ASSIGNMENT:
What you return must be the lines of the data that hold the word "card".

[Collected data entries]
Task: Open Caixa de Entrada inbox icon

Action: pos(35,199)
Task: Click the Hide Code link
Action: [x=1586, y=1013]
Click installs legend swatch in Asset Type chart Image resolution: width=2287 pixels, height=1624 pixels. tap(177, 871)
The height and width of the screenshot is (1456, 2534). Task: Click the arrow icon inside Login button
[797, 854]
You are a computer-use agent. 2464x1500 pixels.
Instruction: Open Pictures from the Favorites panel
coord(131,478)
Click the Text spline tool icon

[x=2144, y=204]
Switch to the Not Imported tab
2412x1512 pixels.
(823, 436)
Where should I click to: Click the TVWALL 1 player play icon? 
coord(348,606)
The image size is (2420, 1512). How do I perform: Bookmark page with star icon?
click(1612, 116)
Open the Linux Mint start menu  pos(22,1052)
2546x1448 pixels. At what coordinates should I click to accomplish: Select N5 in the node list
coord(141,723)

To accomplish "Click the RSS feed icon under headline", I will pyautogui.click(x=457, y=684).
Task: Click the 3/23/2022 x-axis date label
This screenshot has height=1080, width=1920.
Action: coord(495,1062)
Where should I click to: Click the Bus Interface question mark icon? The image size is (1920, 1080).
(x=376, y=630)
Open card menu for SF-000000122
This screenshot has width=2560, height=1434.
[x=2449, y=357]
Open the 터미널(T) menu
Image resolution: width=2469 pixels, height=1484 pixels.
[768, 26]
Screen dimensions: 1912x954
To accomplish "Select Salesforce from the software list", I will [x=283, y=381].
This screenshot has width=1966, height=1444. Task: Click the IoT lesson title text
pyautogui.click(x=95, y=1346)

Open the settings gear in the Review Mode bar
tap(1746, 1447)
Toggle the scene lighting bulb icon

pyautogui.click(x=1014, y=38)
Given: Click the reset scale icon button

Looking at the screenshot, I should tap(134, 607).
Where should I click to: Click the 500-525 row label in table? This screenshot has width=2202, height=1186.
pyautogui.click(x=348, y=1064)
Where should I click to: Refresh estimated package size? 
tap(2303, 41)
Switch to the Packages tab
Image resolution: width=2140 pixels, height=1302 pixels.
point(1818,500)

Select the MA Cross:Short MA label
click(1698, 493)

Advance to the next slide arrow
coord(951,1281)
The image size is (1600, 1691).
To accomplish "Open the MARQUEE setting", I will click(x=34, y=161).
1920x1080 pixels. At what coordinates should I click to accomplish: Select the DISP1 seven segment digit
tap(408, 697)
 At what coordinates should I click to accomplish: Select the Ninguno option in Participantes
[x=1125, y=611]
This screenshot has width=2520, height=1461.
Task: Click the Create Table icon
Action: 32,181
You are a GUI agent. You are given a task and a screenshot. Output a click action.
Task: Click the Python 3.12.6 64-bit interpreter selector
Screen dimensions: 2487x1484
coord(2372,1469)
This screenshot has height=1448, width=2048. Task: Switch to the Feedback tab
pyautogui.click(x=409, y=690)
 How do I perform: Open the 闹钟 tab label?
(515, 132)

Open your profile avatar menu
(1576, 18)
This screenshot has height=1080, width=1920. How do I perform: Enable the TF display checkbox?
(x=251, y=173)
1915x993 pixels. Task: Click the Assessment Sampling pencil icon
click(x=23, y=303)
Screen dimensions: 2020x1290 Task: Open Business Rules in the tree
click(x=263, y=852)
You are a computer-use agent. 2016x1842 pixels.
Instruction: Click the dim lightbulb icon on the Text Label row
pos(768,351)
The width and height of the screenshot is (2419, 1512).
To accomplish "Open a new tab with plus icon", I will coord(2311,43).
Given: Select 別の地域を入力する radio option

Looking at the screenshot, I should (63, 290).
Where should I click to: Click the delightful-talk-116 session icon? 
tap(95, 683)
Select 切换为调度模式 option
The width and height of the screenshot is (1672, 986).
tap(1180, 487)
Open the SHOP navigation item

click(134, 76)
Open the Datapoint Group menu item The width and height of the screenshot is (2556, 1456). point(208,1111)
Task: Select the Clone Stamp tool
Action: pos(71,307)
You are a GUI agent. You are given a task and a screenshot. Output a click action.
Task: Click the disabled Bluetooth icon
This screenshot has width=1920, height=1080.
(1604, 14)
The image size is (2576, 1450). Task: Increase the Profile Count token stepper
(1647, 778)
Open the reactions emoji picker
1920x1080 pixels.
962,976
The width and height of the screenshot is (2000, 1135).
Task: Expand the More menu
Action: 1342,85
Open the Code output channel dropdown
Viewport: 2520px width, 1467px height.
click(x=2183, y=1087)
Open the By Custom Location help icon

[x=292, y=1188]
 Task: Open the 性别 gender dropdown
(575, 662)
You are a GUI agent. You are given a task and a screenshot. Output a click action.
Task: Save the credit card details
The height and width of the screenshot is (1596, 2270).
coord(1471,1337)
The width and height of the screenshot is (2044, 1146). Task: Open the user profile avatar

REPLY TO THE TASK:
Open card menu for SF-000000122
Task: Save the credit card details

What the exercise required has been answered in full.